▶ [Yapılacak İş]:
Aşağıdaki Dünya Kadınlar Günü yazısını, son cümlesinden sonra kaldığı yerden devam ettirin.

▶ [Verilen Metin]:
┌──

Mustafa AKYÜREK


ROSA´NIN ARDINDAN…

Mustafa Akyürek


Dünya Kadınlar Günü…Eyvallah! 

Bunu anlayabilmek için yüz yıl ve üstüne eklenecek onca yıla uzanmak gerekir diye düşünüyorum.
Bir fabrika düşünün… İçinde zor koşullarda çalışan kadınlar. Kadınlarımız çalışma koşullarının iyileştirme çabasına girerler. Bunun için çalışma saatlerinin düzenlenmesini, ücretlerin taşıdıkları ağırlığa uygun olmasını isterler…
Bundan sonrası ne olmuş dersiniz?
Hitler´in Autschwitz´inden çok ama çok öncesi o kadınların çalıştıkları Fabrika ablukaya alınır ve kapılar kitlenir. Kadınlar içerdeyken atölye ateşe verilir.
Ölüm bu sefer toplu halde alevlerin mavi alazına tutunur.
İşte, böylece sonrasında gelen yıllarda her 8 mayıs günü ‘Dünya Emekçi Kadınlar Günü´ olarak anılır.
Kendini bütün dünyadan daha büyük gören Birleşmiş Milletler bu olayı takip eden yıllarda böylesine trajik bir olayı kutlama gününe evirir.

└──

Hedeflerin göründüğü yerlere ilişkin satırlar
┌──

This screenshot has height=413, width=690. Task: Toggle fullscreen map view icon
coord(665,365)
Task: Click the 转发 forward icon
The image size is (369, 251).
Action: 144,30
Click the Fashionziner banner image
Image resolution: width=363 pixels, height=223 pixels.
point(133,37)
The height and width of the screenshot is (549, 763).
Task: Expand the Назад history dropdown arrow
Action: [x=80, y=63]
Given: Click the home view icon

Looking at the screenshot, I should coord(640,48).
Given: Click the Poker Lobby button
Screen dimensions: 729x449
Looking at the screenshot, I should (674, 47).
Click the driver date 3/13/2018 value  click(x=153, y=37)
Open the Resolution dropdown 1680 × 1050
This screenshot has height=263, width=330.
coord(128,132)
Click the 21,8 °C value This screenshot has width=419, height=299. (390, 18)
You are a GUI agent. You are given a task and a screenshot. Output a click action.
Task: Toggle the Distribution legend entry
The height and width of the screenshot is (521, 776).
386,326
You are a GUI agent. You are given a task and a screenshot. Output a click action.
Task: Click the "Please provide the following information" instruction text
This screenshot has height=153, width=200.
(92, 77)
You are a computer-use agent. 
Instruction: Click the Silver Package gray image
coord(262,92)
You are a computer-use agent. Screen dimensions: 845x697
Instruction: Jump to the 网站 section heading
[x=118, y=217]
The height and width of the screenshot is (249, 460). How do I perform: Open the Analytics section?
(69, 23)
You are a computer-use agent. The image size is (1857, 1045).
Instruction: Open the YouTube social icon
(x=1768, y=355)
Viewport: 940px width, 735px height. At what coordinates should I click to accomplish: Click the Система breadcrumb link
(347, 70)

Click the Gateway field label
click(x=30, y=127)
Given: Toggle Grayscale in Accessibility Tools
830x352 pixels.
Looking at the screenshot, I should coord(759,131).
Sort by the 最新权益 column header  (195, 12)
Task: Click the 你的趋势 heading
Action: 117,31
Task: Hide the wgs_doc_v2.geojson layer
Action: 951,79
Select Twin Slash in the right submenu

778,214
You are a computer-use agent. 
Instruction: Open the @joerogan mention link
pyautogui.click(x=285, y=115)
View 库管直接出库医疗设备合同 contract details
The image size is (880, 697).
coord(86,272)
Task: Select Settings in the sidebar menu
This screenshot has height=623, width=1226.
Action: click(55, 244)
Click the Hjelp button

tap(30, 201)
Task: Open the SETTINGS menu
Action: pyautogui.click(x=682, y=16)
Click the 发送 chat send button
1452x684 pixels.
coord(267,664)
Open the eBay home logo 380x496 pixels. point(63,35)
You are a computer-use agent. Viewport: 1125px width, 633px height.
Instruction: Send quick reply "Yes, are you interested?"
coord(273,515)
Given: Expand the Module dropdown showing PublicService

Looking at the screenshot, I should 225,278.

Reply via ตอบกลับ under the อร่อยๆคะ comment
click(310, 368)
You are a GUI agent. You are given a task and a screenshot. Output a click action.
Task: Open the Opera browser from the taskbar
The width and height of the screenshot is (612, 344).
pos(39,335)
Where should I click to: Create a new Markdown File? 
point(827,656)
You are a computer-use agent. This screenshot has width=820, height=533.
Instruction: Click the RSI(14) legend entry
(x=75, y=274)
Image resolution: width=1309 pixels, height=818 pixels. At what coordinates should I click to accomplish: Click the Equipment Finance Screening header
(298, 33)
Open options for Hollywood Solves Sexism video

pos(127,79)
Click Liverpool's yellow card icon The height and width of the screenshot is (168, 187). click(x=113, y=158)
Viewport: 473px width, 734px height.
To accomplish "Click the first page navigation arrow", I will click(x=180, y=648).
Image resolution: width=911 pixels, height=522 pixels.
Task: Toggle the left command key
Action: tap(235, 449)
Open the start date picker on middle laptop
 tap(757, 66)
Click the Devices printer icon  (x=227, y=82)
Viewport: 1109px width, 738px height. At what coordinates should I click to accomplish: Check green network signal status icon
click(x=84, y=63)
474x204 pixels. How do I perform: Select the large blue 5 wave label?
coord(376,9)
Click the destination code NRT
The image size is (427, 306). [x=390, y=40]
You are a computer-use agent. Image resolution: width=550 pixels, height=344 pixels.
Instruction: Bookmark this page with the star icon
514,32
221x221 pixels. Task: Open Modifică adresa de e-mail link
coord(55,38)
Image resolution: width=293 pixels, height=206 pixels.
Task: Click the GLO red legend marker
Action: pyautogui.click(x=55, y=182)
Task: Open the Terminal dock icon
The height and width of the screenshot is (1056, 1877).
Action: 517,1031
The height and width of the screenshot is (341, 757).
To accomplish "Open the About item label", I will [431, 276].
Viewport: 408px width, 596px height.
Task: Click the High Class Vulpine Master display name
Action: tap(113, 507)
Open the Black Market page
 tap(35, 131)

└──

▶ [Alıştırmanın Cevabı]:
Rosa Lüxsemburg ve Clara Zetkin yanan et kokusunu duya duya bu olayın peşine düşerler. Böylelikle günümüzde de kutlanan(!) Dünya Kadınlar Günü tarihe geçmiş olur. Ama, içi boşaltılarak ve karnavallara dönüştürülerek…
Eh, bu da hiç yoktan iyidir diyebilirsiniz. Yürek sizin, gelecek sizin.
Benden söylemesi. İnanmayan Google Baba´ya girebilir.
Bir ara verip Rosa´ya seslenen şiirin bir bölümüne kulak verelim mi?

‘ Gül adınla Rosa
Gül adınla anılır
Mavi patiskada
İnce dokunun
Larvadan
Kozaya
Oradan
Kütlüye
İpil
İpil
Örülen
Bahardalı
Deseni…´

Böylece bu günün anısına ve bütün kadınlar adına Rosa´yı dile getirmiş olduk.
İşlenen bütün kadın cinayetlerini, savaşta-kıyımda sonlanan hayatları beynimizden yüreğimize akan duru sulara akıtalım…
Bundan sonrası;

‘ Kanaviçede
İlmek ilmek
Karanfil yangını
Barikat hazanı…´
Olsun mu?
Ne dersin?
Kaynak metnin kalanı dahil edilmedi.